In comparison to cognitive restructuring, exposure treatment, a component of trauma-focused CBT, has been demonstrated to be more successful in treating ASD patients. The trial randomly allocated 90 people who had suffered trauma and who met the diagnostic criteria for ASD to one of three treatment groups: cognitive restructuring, imaginal and in vivo exposure, or a waitlist control group. Patients in the exposure group were 2.8 times more likely than those in the waitlist group to experience remission of their initial symptoms at six months and remained less likely to meet PTSD criteria.
Childhood trauma-related PTSD symptoms can continue to persist because it may be too difficult to confront childhood trauma weeks after a more current trauma.
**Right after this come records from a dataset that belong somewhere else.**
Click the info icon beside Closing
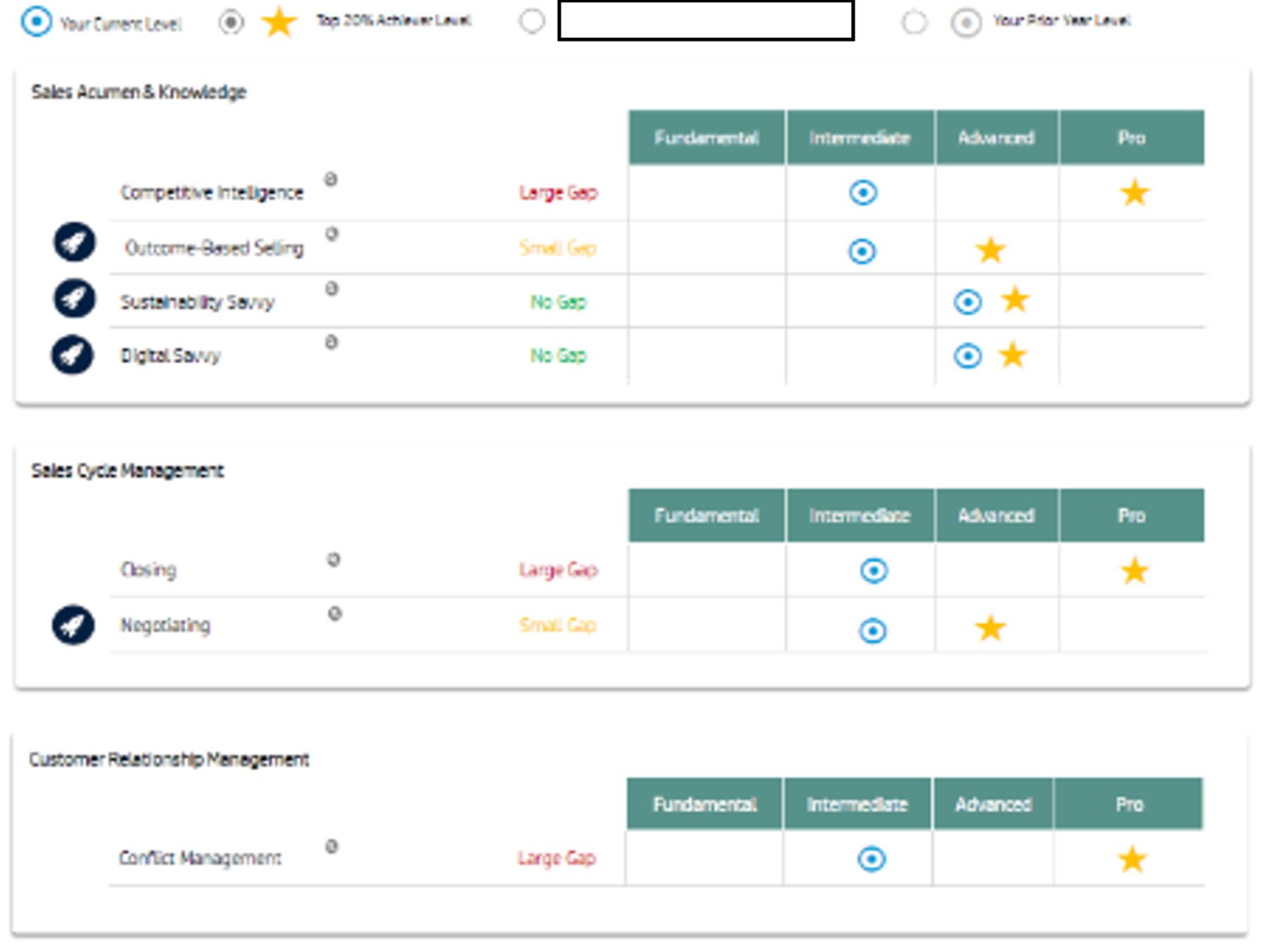Viewport: 1268px width, 952px height. click(333, 560)
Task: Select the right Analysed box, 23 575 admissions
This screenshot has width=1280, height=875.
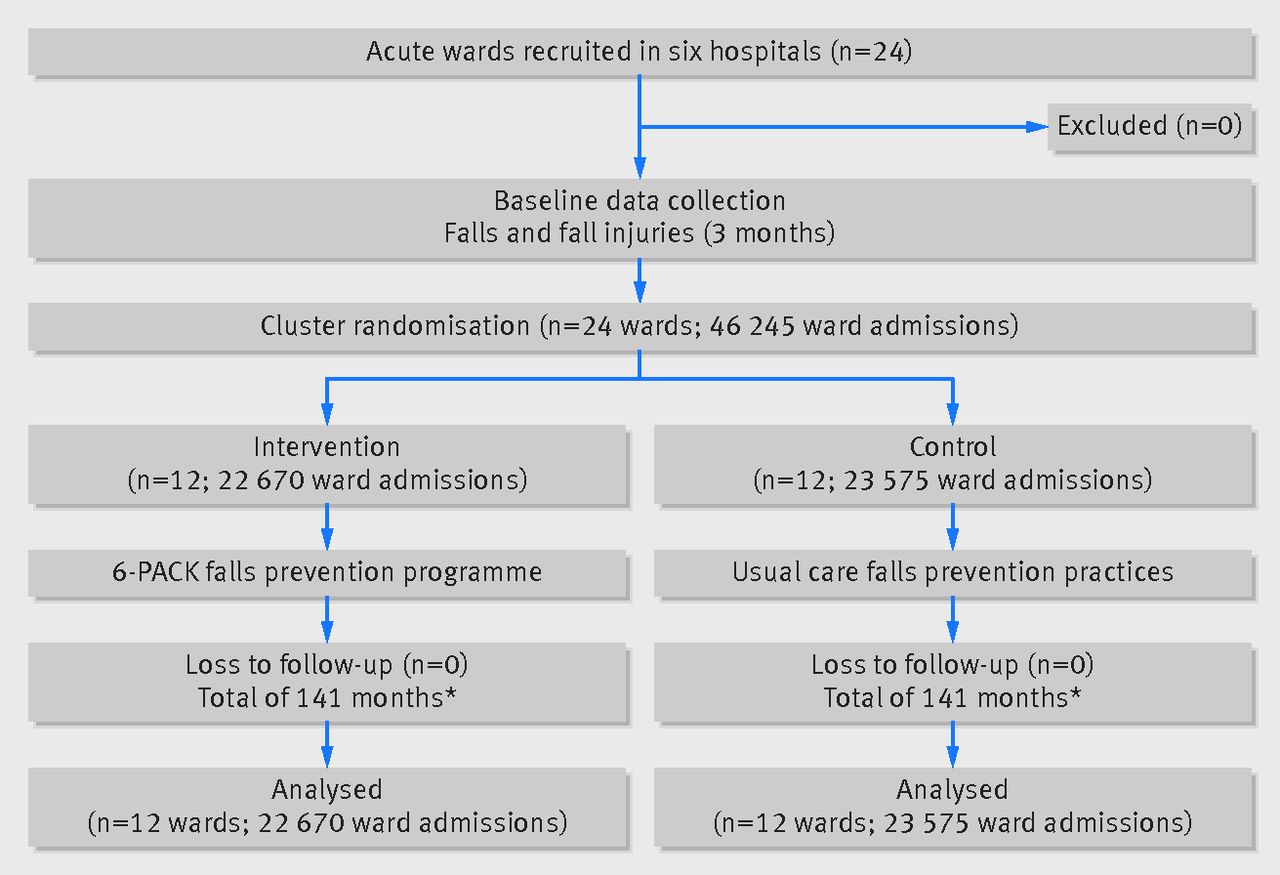Action: [x=952, y=806]
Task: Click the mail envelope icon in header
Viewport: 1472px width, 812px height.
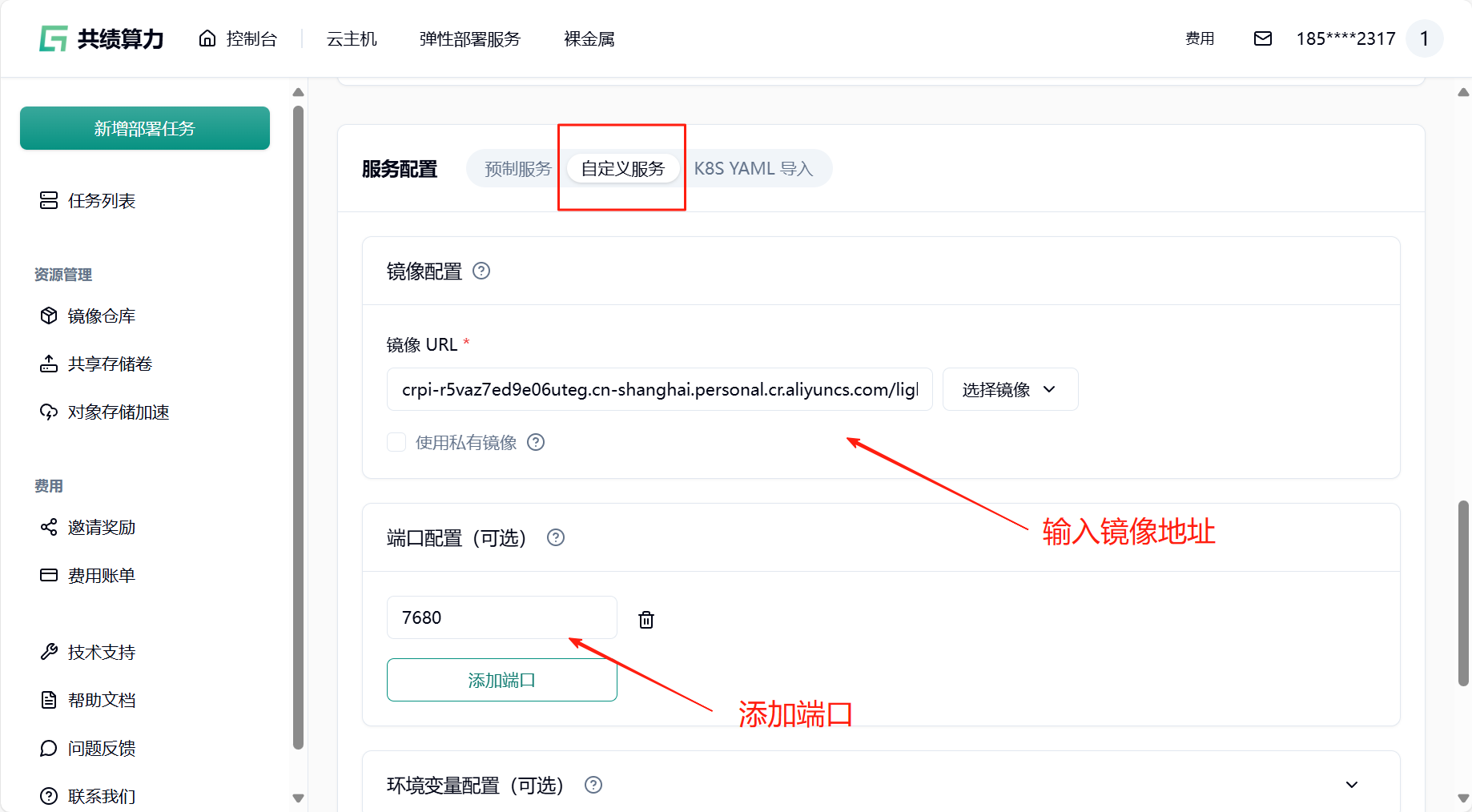Action: click(x=1262, y=38)
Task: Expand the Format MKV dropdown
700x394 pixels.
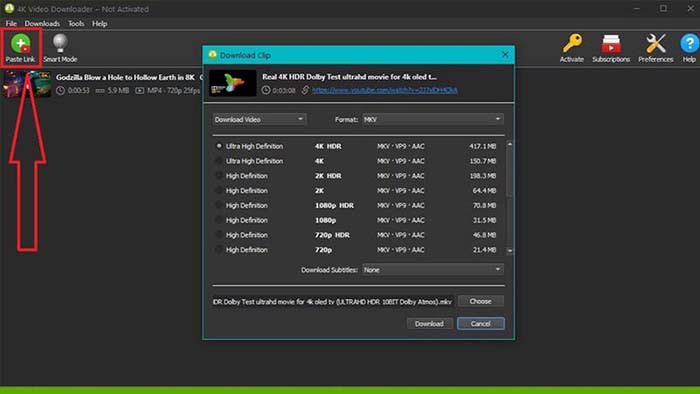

The following psychosocial interventions have been tried: trauma-focused cognitive-behavioral therapy (CBT), exposure therapy, cognitive therapy, and psychological debriefing. These interventions have been used to treat the symptoms of acute stress disorder (ASD) and/or to prevent the onset of posttraumatic stress disorder (PTSD).
Trauma-focused cognitive behavioral therapy (CBT) – For ASD, trauma-focused CBT often entails patient education, cognitive restructuring, and exposure. One can also take Counselling Online with trauma informed care practitioner.
Patients are informed about stressful reactions to trauma, disorders associated with trauma, and available treatments. It should be the goal of patient education on stressed reactions to trauma to:
- Regularize the stress reaction
- Increase the likelihood of recovery
- Explain the stress reactions using conditioning theories that call for the patient to understand that reminders no longer pose a threat.
Cognitive restructuring is a technique used to deal with the patient’s unhelpful or irrational perceptions of the trauma, his or her reaction to it, and worries of potential future injury.
Exposure therapy helps people face their frightening memories and circumstances in a therapeutic way. The trauma can be relived through exposure in order to process it emotionally and make it less unpleasant. The person can encounter painful memories or safe reminders of a traumatic incident repeatedly while remaining safe until they no longer trigger such intense feelings and the person can realize that they are not hazardous.